The Avestan word yaar reminds us of a time that YEARS were counted by the passage of WINTERS. The time to celebrate maiδ-yaar corresponds very closely with the winter festivities of Yuletide in the Pagan Scandinavian Europe.
Importance - Maiδ-yaar - Holiday - Avestan - Texts
The importance of maiδ-yaar as “the second most important holiday” is cited throughout the ancient Avestan texts. We read in an Avestan ritual text: “In the case that a person does not celebrate “Maiδ-yaar,” he/she must be expelled from among the community of the Mazda worshippers.”
In the Avesta, the word yaar refers also to “auspicious, turning points during seasons, and cycle of time.” The six most sacred, religious holidays in ancient Zoroastrianism, known today as gahan-bár or “gatha banquets,” are called yaair.iia ratvö “sacred rituals/year round festivities” in the Avestan original.
Ancient - Germanic - Alphabet - Year - Cycle
In the ancient Germanic, mystic alphabet, rune *jērą “year, cycle of time, turning point(s),” has the same ancient Proto Indo European root as the Avestan yaar.
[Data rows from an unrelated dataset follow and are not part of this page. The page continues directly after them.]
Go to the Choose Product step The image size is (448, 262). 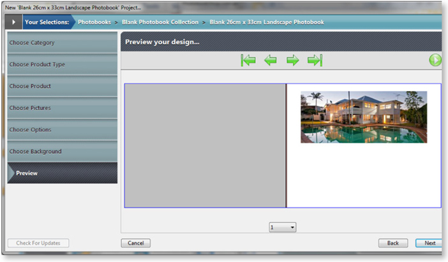pyautogui.click(x=62, y=86)
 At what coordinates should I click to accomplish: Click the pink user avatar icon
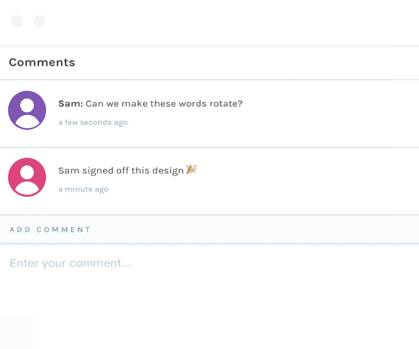point(27,177)
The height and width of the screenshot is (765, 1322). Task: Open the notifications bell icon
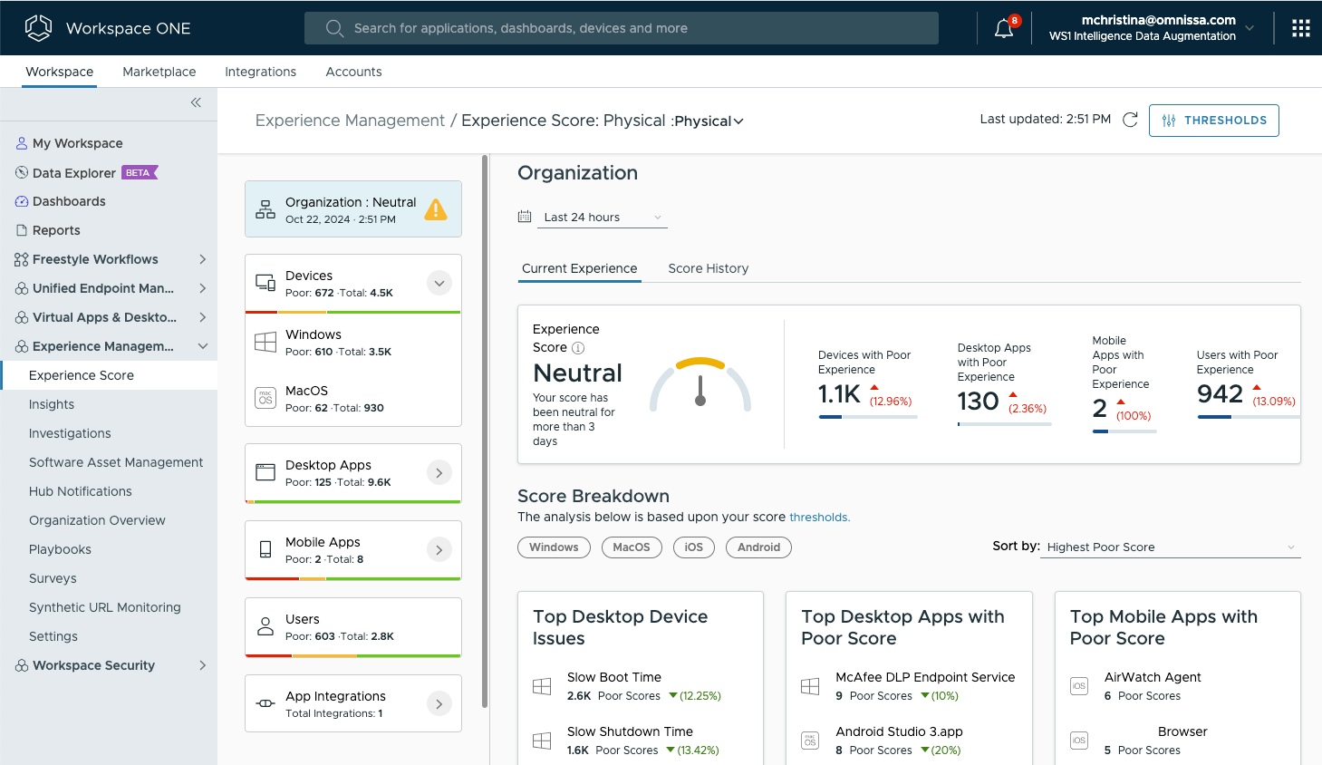tap(1003, 29)
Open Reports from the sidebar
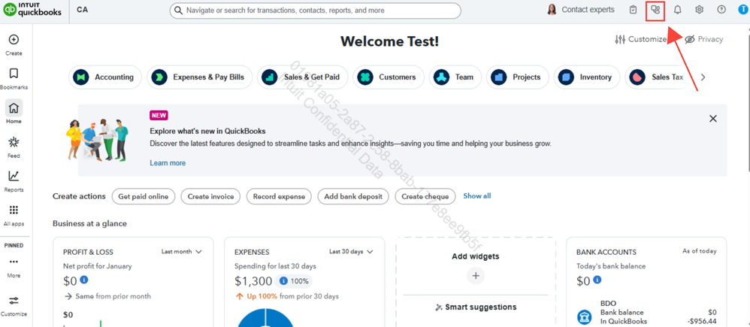Screen dimensions: 750x327 click(x=14, y=176)
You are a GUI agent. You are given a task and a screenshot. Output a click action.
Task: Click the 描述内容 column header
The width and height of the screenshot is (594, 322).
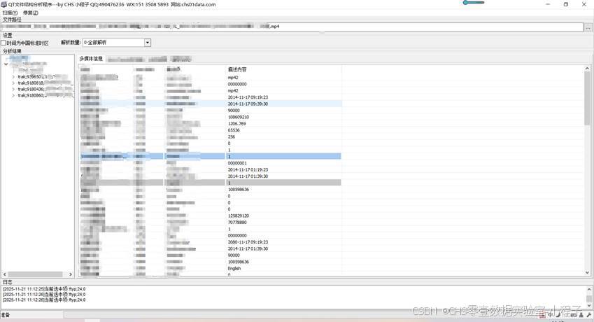pos(238,70)
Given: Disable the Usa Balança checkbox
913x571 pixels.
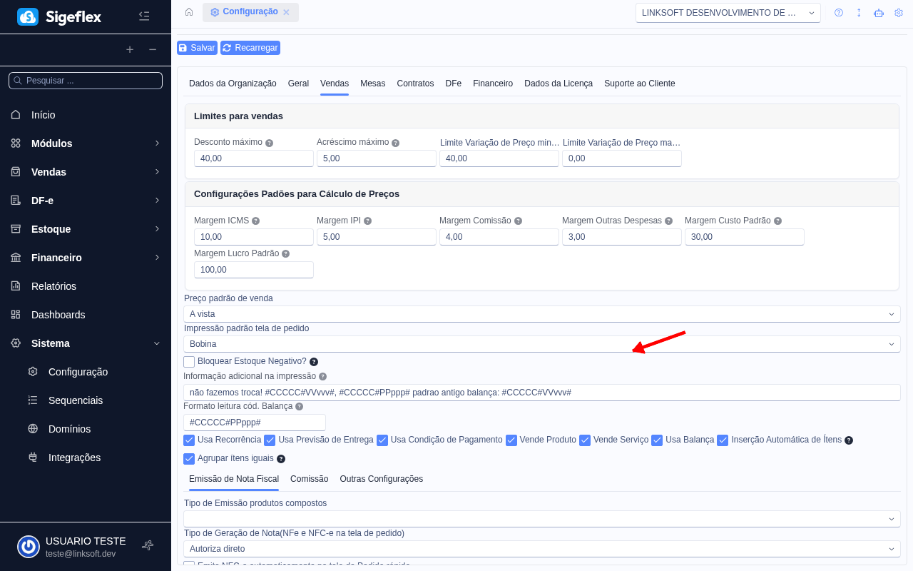Looking at the screenshot, I should [x=656, y=440].
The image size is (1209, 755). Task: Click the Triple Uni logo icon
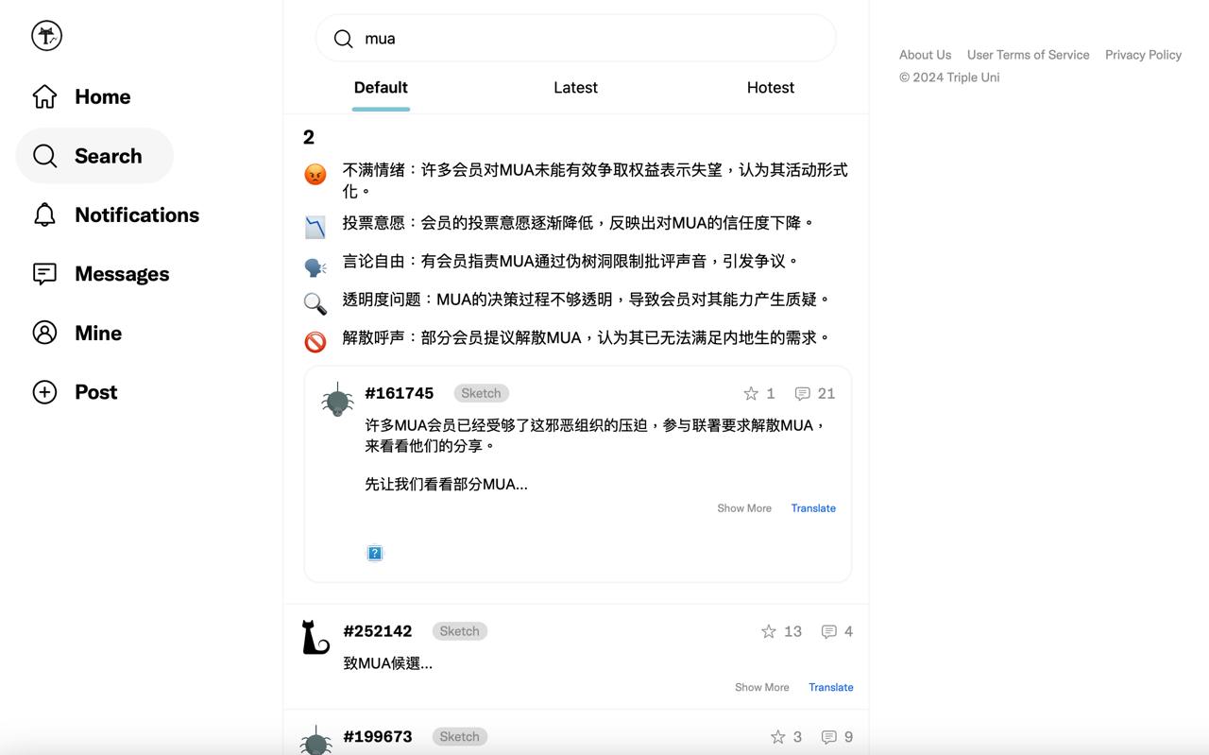pyautogui.click(x=46, y=36)
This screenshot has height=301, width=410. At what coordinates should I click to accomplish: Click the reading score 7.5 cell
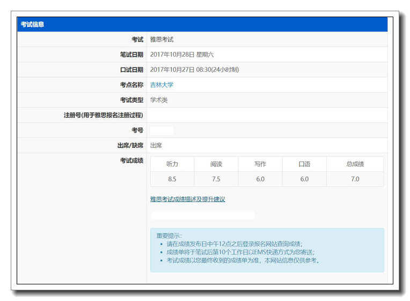click(x=216, y=179)
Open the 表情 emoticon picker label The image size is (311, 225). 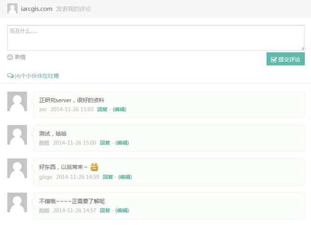pos(20,57)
Andreas Nordberg suggests that (much like the Zoroastrian yaair.iia ratvö “sacred rituals/year round festivities,) the heathen Scandinavian calendar was also divided into auspicious, turning points, marked with festivals and religious gatherings such as Yuletide.
Rune - Jera - Timing - Harmony - Rhythms
Rune Jera teaches “right timing,” and to live in harmony with the rhythms of nature, and seasons of the year. Living in tune with nature was believed to result in happiness, abundance and plenty. An Old English rune...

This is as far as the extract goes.